Lettre ouverte de madame Françoise Dumont, présidente de la Ligue des droits de l’Homme, adressée à monsieur Bernard Cazeneuve, ministre de l’Intérieur, concernant les expulsions forcées subies par les Roms.
Paris, le 8 mars 2016
Monsieur le Ministre,
Nous vous adressons cette lettre car les expulsions forcées subies par les Roms (ou les personnes désignées comme telles) vivant dans des bidonvilles en France atteignent des niveaux intolérables durant cette période hivernale.
En effet, le recensement des évacuations forcées de lieux de vie occupés par des Roms (ou des personnes désignées comme telles), en France, indique que depuis le début de l’année 2 582 personnes ont été évacuées de force de leurs lieux de vie, soit près de 300 personnes par semaine.
Sans attendre la fin du premier trimestre 2016, nous voulons alerter sur cette situation indigne et inhumaine. Rien que durant la dernière semaine, en plein hiver, ce sont plus de 1 000 personnes qui ont été ainsi jetées à la rue à Roubaix, à Marseille, à Nantes et en d’Ile-de-France.
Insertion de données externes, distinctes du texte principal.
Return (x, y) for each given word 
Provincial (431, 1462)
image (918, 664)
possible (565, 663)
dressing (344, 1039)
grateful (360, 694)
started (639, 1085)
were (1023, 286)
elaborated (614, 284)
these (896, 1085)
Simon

Dans votre réponse au Commissaire aux droits de l’Homme du Conseil de l’Europe, M. Nils Muižnieks, en date du 12 février 2016, vous affirmiez : « Des efforts sont faits pour atténuer au maximum les effets sur les parcours de scolarisation, ce qui explique notamment qu’une grande partie des évacuations ont lieu en été. » Si ce que vous dites est avéré et au vu du nombre élevé d’évacuations forcées exécutées durant les deux premiers mois de cette année, nous craignons le pire, pour l’été à venir. Dans le cas contraire, vos dires ne se vérifient pas dans les faits.
Dans le même courrier, vous faites référence à la circulaire du 26 août 2012, indiquant son application lors des évacuations forcées. Nous devons vous contredire aussi sur ce sujet : sur les 19 expulsions recensées depuis le début de l’année, seules 11 ont fait l’objet d’une proposition d’hébergement temporaire. L’application de cette circulaire n’est pas du tout systématique, et ceci depuis le mois d’août 2012. Quand elle l’est, ce n’est que de manière très partielle. Cette observation est faite par tous les acteurs opérant sur le terrain. Ces expulsions se font, de fait, toujours sans solution de relogement valide et pérenne.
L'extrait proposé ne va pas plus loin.